How I navigated the complicated process of choosing health insurance for my family.
With all of the buzz on healthcare reform, selecting the right insurance plan is a hot topic right now. So many people are overwhelmed, anxious about the changes, and just confused in general about the different options. I have, out of necessity, become quite savvy on just what the different plans available mean, and tend to be the go-to-girl when people are struggling at what to choose.
High deductible plans have been around now for several years, yet only a small percentage of the population select them, typically out of fear. It is scary to see high numbers and know that you could be responsible for them, especially when we have been programmed that a $10, $20, or even $50 copay is how it is should be. However, as prices for premiums, deductibles, and out of pocket maximums go up, more people are looking at all the options before making a decision.
When my daughter got sick, I was on a pretty good PPO plan by United Healthcare. I was relieved to know that we had such great insurance. I paid those copays without even thinking about it, and I felt so relieved every time I heard someone talking about not having good insurance. Four months later, our new plan options were presented, and I took a hard look at all the choices. I decided that the high deductible plan made the most sense, but I was terrified to select it. I spoke to my accountant, and he said I should pick the premium plan since I had a sick child. He didn't even look at my spreadsheet of data. "Pick the best," he said.

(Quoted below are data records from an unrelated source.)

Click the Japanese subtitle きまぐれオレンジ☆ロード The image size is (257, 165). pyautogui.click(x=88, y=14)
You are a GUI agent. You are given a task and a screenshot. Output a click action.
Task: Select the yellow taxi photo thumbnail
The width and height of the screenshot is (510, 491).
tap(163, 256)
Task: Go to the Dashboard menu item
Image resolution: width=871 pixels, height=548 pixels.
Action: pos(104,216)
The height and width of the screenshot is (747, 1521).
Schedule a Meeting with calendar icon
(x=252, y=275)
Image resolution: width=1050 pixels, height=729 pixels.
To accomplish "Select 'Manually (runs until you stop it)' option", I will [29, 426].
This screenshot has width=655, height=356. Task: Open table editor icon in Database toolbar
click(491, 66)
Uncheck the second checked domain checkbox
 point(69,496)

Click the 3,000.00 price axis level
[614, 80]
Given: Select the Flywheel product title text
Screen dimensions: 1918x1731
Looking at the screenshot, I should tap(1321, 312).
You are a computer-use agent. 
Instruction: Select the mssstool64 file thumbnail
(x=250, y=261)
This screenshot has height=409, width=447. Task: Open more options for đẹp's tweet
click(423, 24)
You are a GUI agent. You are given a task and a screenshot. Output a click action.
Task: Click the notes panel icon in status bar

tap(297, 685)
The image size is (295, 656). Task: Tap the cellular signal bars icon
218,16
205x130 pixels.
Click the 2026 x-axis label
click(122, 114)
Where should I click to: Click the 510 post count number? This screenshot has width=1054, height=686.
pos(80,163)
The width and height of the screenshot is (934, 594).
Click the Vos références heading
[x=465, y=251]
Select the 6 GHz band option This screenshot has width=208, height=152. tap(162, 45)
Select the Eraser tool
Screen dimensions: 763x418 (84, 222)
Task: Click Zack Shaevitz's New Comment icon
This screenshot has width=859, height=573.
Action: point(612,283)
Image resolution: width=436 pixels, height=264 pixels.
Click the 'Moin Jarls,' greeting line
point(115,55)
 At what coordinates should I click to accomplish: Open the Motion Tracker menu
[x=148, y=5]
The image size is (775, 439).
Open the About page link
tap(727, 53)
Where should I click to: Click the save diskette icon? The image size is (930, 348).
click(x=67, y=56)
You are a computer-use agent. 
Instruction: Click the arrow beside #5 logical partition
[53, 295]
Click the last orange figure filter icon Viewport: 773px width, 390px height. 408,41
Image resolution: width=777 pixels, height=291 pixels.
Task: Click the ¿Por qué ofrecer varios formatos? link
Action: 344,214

I discussed it with my husband, brothers, parents, and friends. Everyone said to take the "premium" plan. However, I kept looking at my spreadsheet. I don't remember the exact numbers, but I will make up an example here to illustrate the aha moment I had.
- Premium PPO Plan: $740
- Lower PPO Plan: $548
- High deductible plan: $500
- Premium: $1500 individual/$4500 family but most expenses other than hospital stays have a copay of $25 to $250.
- Lower PPO: $2000 individual/$6000 Family but office visits have $30 to $60 copays and radiology visits and outpatient surgery have a deductible and then 100%.
- High deductible: $1500 individual $3000 Family, but all expenses are paid out of pocket until the deductible is met and then it is 90% paid until the max out of pocket is hit.
Max Out of Pocket:
- Premium PPO: $1500 individual/$4000 Family
- Lower PPO: $4000 individual/$8000 Family
- High deductible: $3000 Individual $6000 Family
Worth noting, the PPO plans don't allow a health savings account (HSA) and the high deductible plans do. A health savings account is different than other health accounts because the money can roll over to the next year.
Secondly, each of these plans had a deductible and a max out of pocket.
If you rarely use medical care, the deductible matters because it is that point where you will start to save on larger expenses. Your HSA contributions can be used for any out of pocket expense, and those you don't use in this calendar year can be used for next year.
If you have a lot of medical expenses, the max out of pocket matters because at that point you stop paying for expenses completely. Your HSA contribution level should be set to the maximum so that you can take advantage of the tax benefits and be prepared for the large out of pocket expenses.
When figuring out which plan to use, evaluate the difference between the two plan premiums. For example, the difference between the high deductible plan and the premium plan in this case is $240 a month or $2880 a year. By selecting the high deductible plan, you have applied $2880 to your actual expenses at the start.
As you look at the plans, evaluate your family situation. Do you have one member who is the largest of your healthcare spend? With $2880, you have either hit the family deductible or the max out of pocket for an individual. The max you can spend above the premium difference is $3120 which is $260 a month. If you put any amount into an HSA or the whole $260, you can use it for extra expenses or transfer it for use in a future year. With the PPO plans, you have the higher premium and then you pay for each expense as you go before you hit the deductible and max out of pocket.
If you are healthy and rarely use the system, it is a great idea to buy the lowest plan and put the difference into an HSA. This way, you will be prepared in the future if you have higher expenses such as pregnancy and childbirth, or an unexpected surgery such as a knee replacement or appendectomy.
It appears that more and more plans are increasing the premiums, the deductibles, and the max out of pocket amounts, so be careful and evaluate all of the new options. I always find it the most useful to start by figuring out how much I have to spend on actual healthcare though if I don't pay for the higher premium. If it is a lot, it is probably worth it to at least consider a high deductible plan.
As for my family, the high deductible plan has saved us thousands of dollars each year. We have hit the out of pocket max each year and stopped paying at that point. It also helps us budget for the year as we plan on hitting the out of picket max instead of wondering what will happen.